Collected data:
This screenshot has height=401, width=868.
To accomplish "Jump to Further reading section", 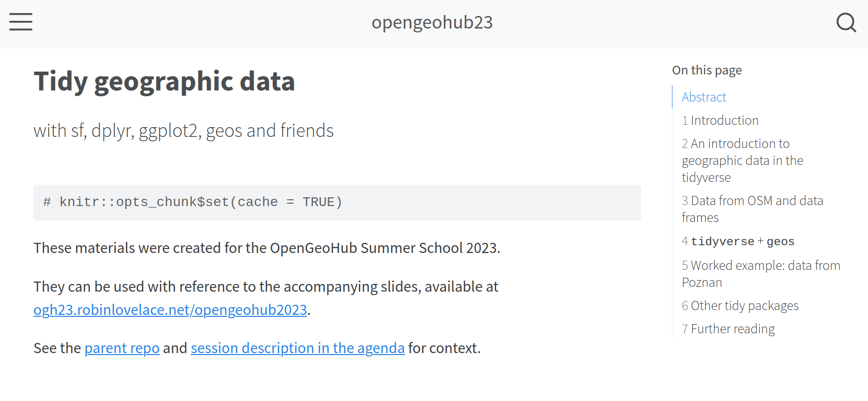I will [728, 329].
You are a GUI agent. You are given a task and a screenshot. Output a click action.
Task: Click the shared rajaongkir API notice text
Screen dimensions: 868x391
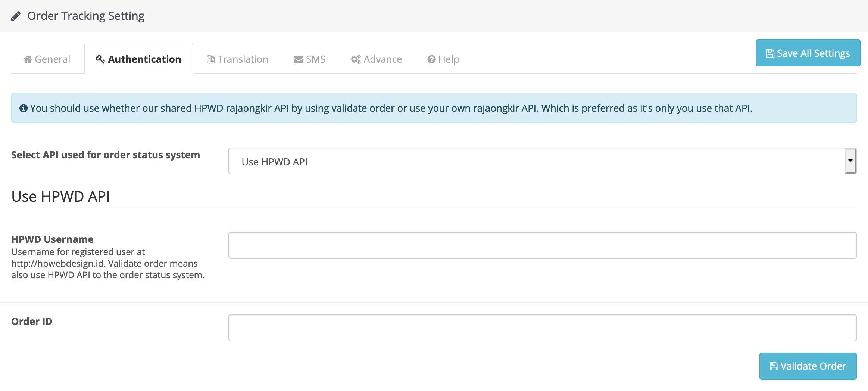point(391,108)
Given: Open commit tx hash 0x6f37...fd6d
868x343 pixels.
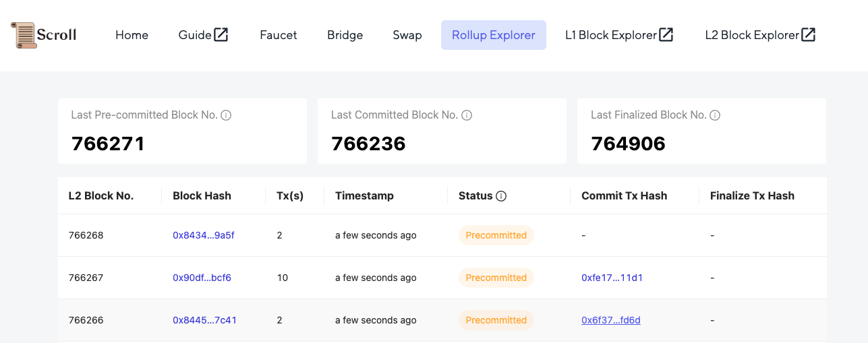Looking at the screenshot, I should coord(611,320).
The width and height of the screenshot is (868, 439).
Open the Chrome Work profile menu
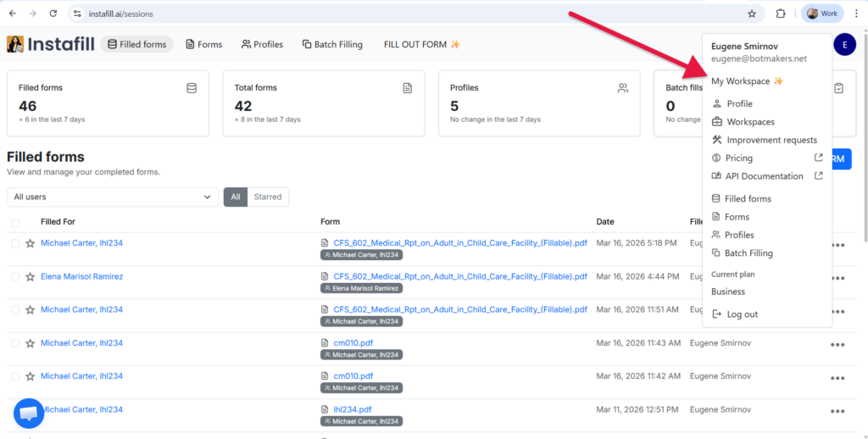[x=822, y=14]
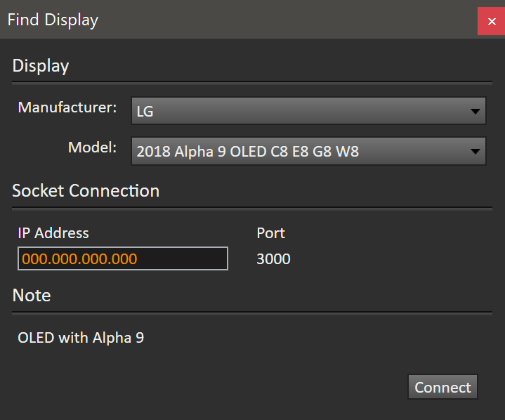Open the Manufacturer dropdown showing LG

pyautogui.click(x=308, y=111)
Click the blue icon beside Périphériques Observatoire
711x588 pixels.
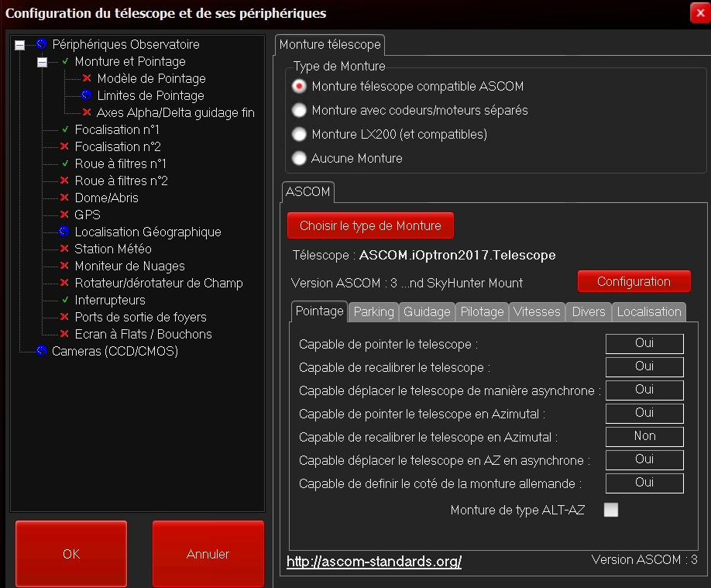[42, 44]
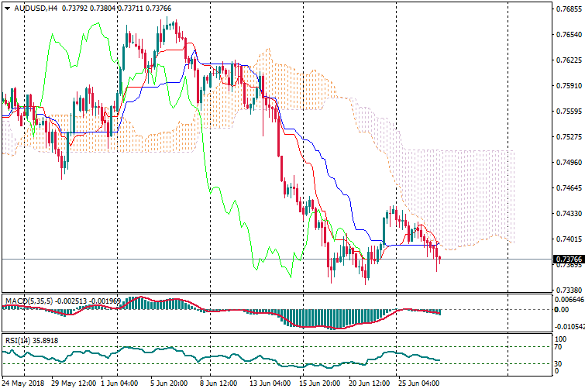This screenshot has height=392, width=585.
Task: Click the current price tag 0.73766
Action: 570,259
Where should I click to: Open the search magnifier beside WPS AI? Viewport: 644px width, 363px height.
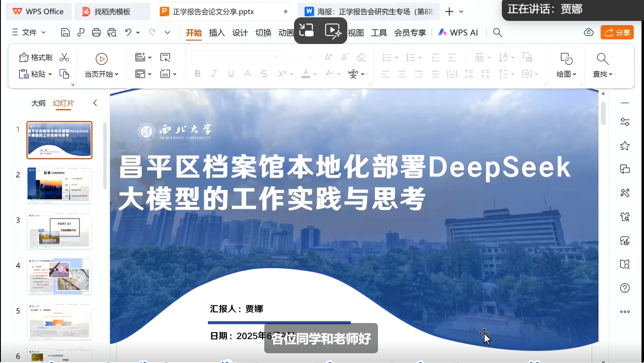point(497,32)
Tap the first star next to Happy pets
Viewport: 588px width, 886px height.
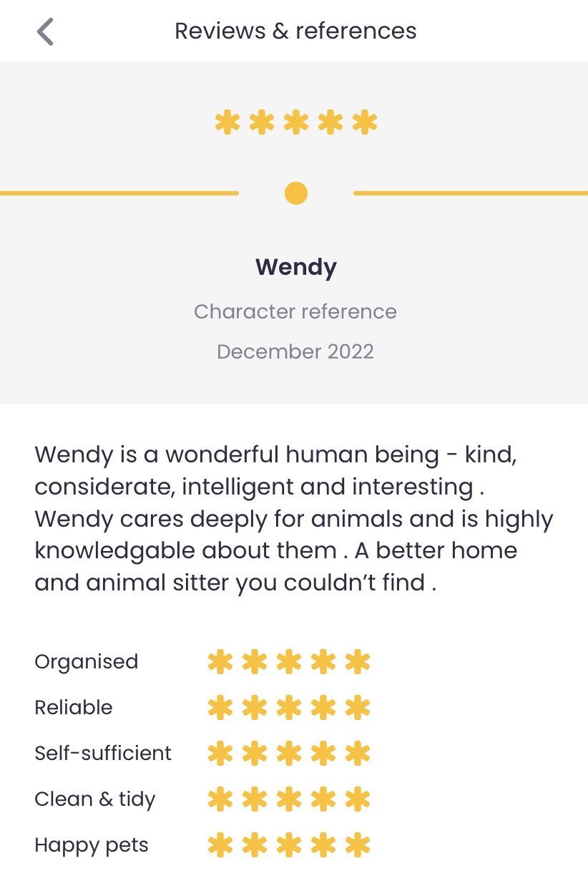click(220, 845)
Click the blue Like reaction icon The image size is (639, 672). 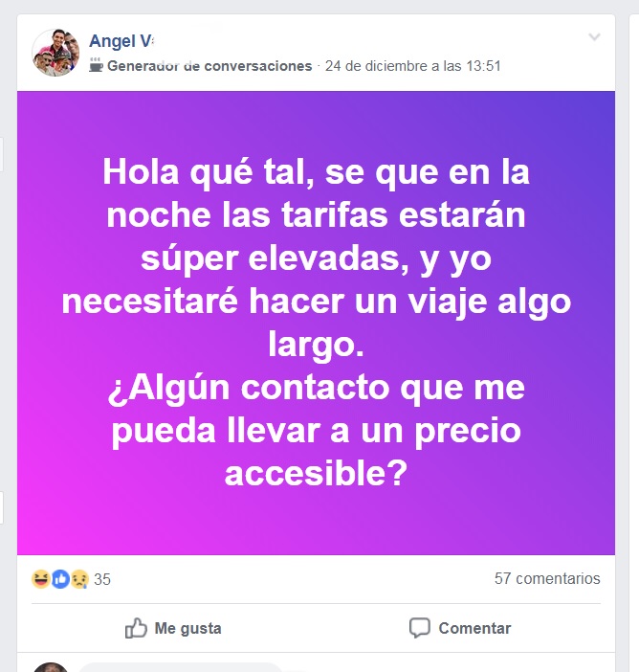60,579
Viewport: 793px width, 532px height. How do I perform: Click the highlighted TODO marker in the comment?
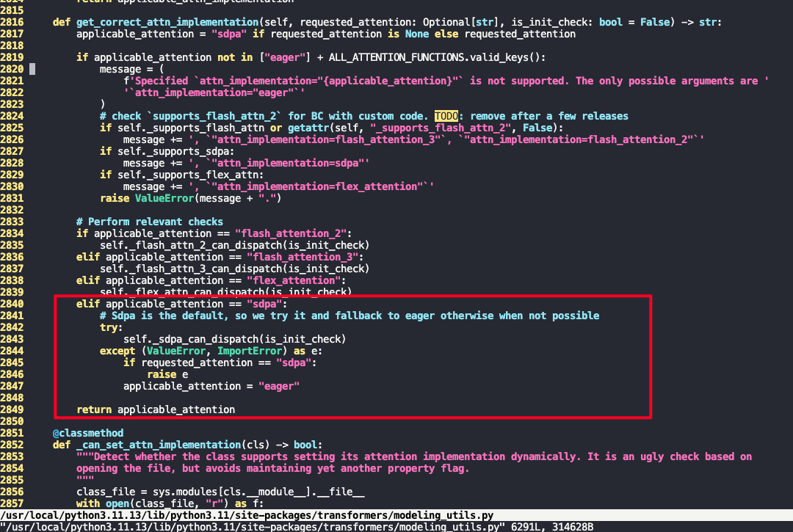coord(446,116)
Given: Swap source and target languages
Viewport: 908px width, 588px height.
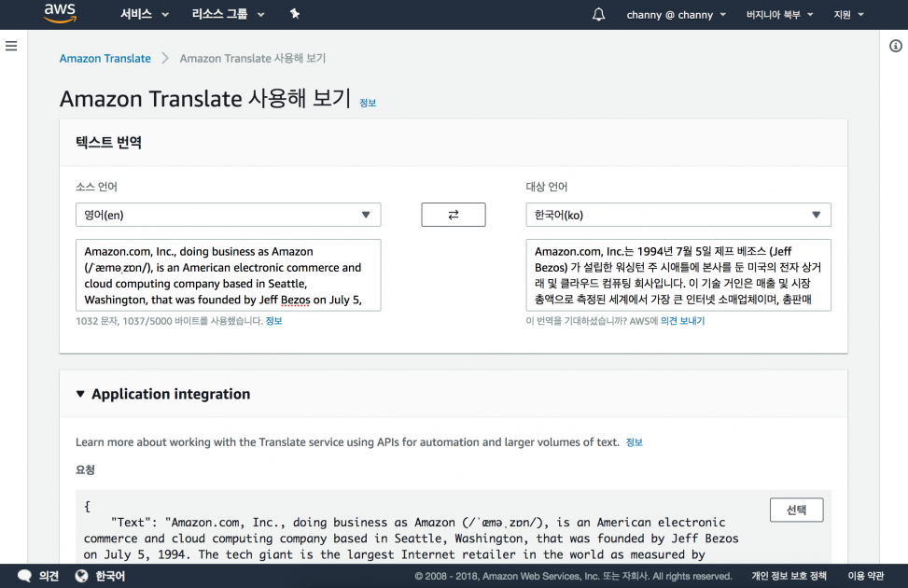Looking at the screenshot, I should (x=453, y=214).
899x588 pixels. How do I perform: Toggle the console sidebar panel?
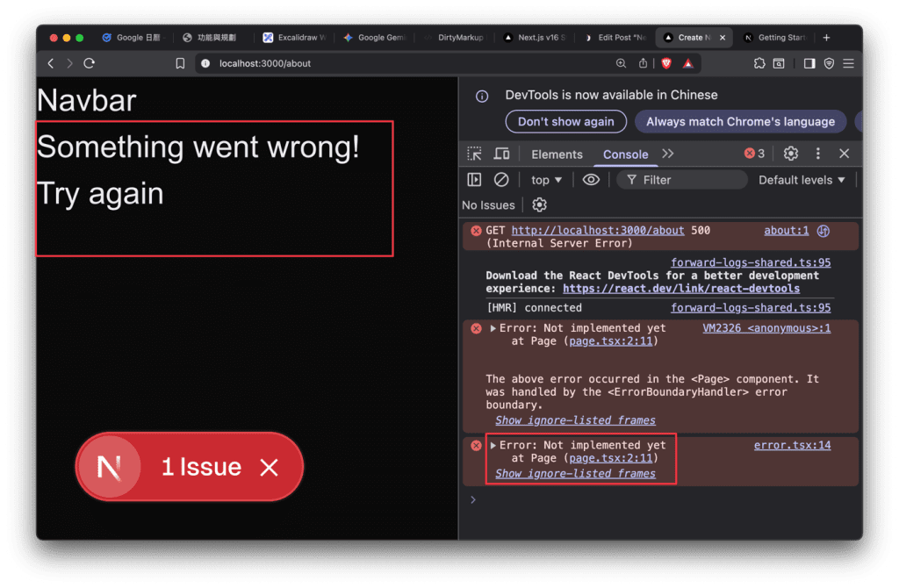474,180
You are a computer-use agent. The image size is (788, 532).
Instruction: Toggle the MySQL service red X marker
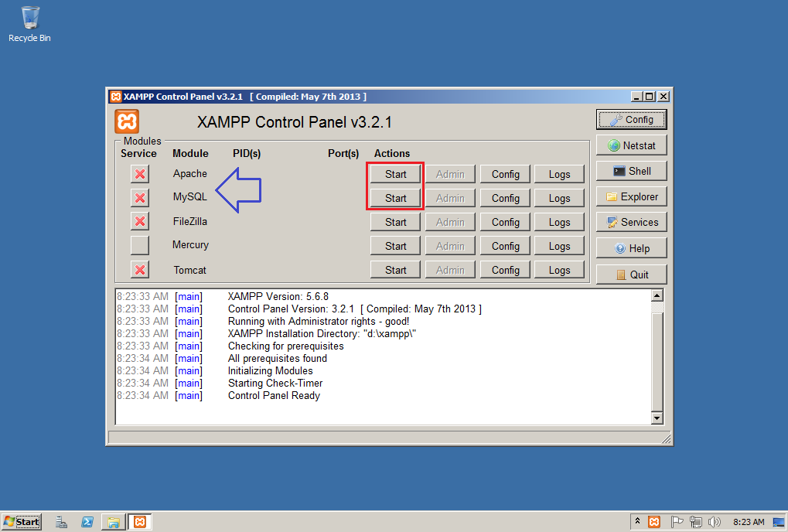(x=140, y=198)
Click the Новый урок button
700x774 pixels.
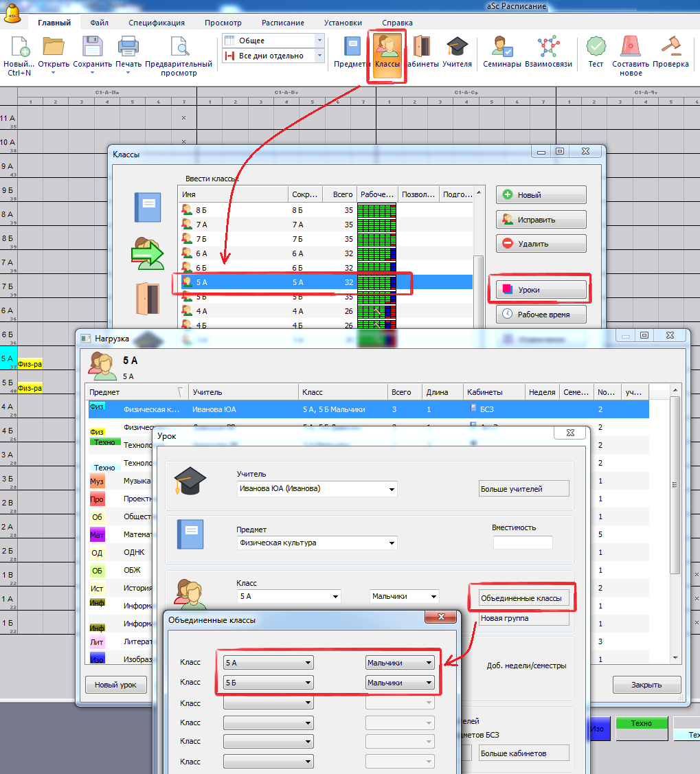115,685
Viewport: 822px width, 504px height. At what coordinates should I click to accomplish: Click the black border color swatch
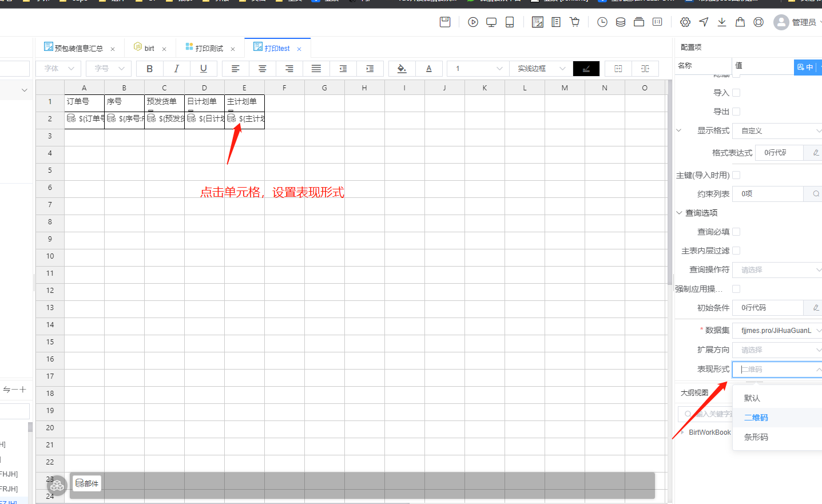pyautogui.click(x=586, y=69)
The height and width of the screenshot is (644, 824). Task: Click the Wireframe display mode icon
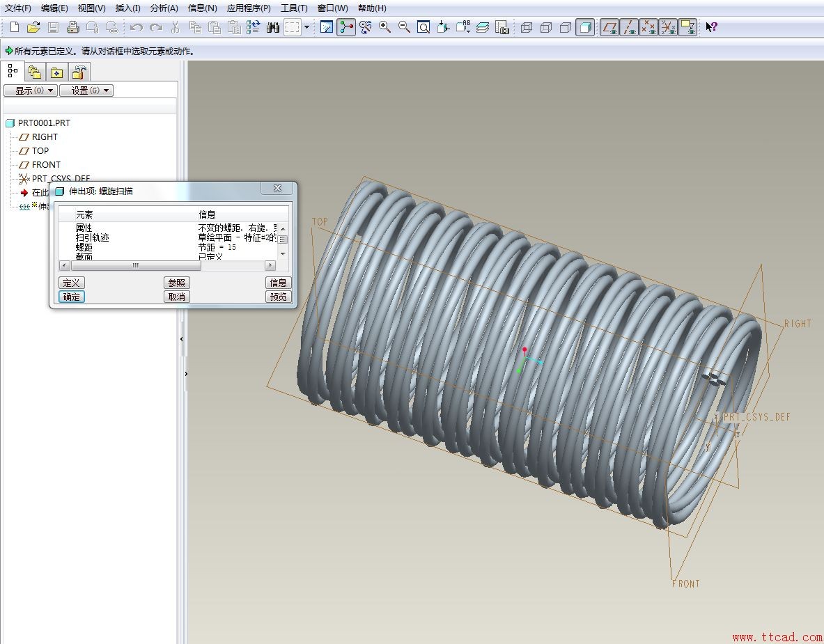click(x=527, y=27)
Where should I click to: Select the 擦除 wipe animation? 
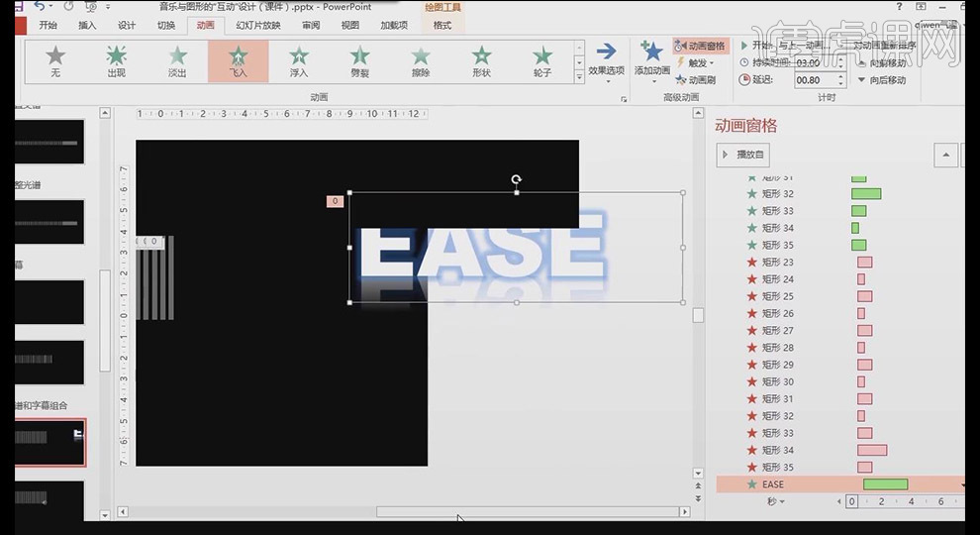421,60

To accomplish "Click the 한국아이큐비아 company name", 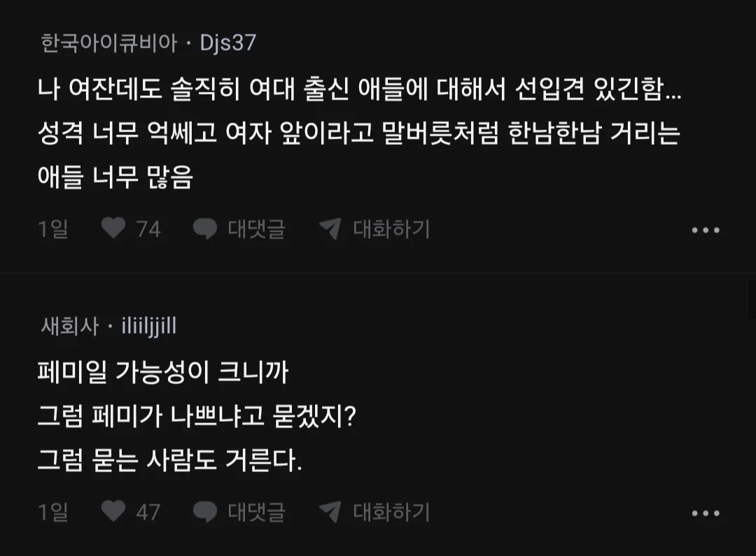I will [x=109, y=43].
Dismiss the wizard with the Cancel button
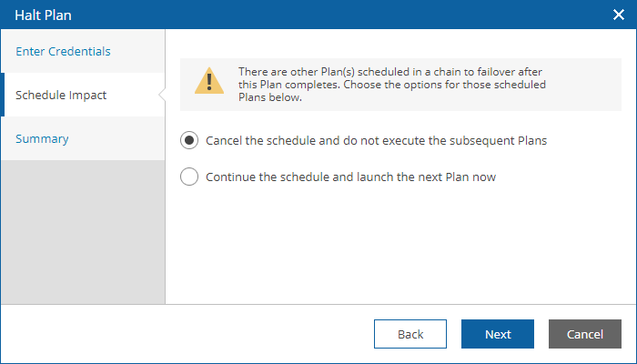This screenshot has width=637, height=364. tap(585, 334)

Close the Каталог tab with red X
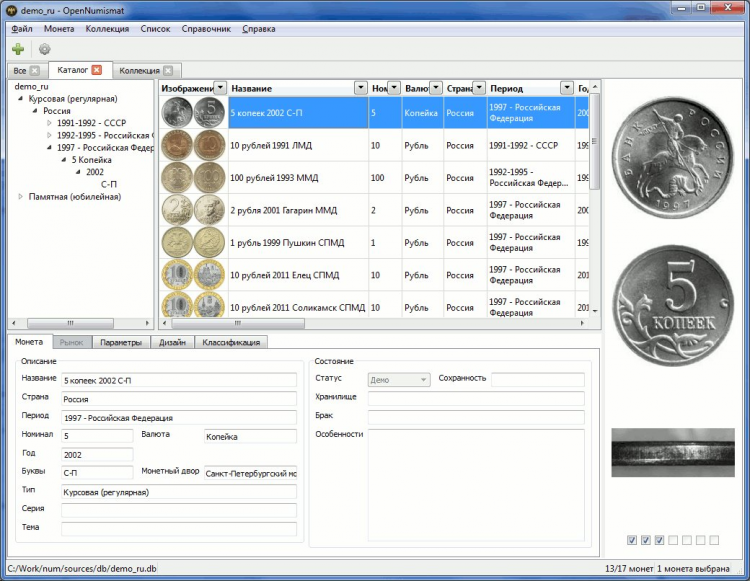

## INSTRUCTIONS FOR THE TASK:
Find the lines above that contain the word "agent" and collect them.

## THE ANSWER:
You are a GUI agent. You are given a task and a screenshot. Output a click action.
You are a computer-use agent. The image size is (788, 532).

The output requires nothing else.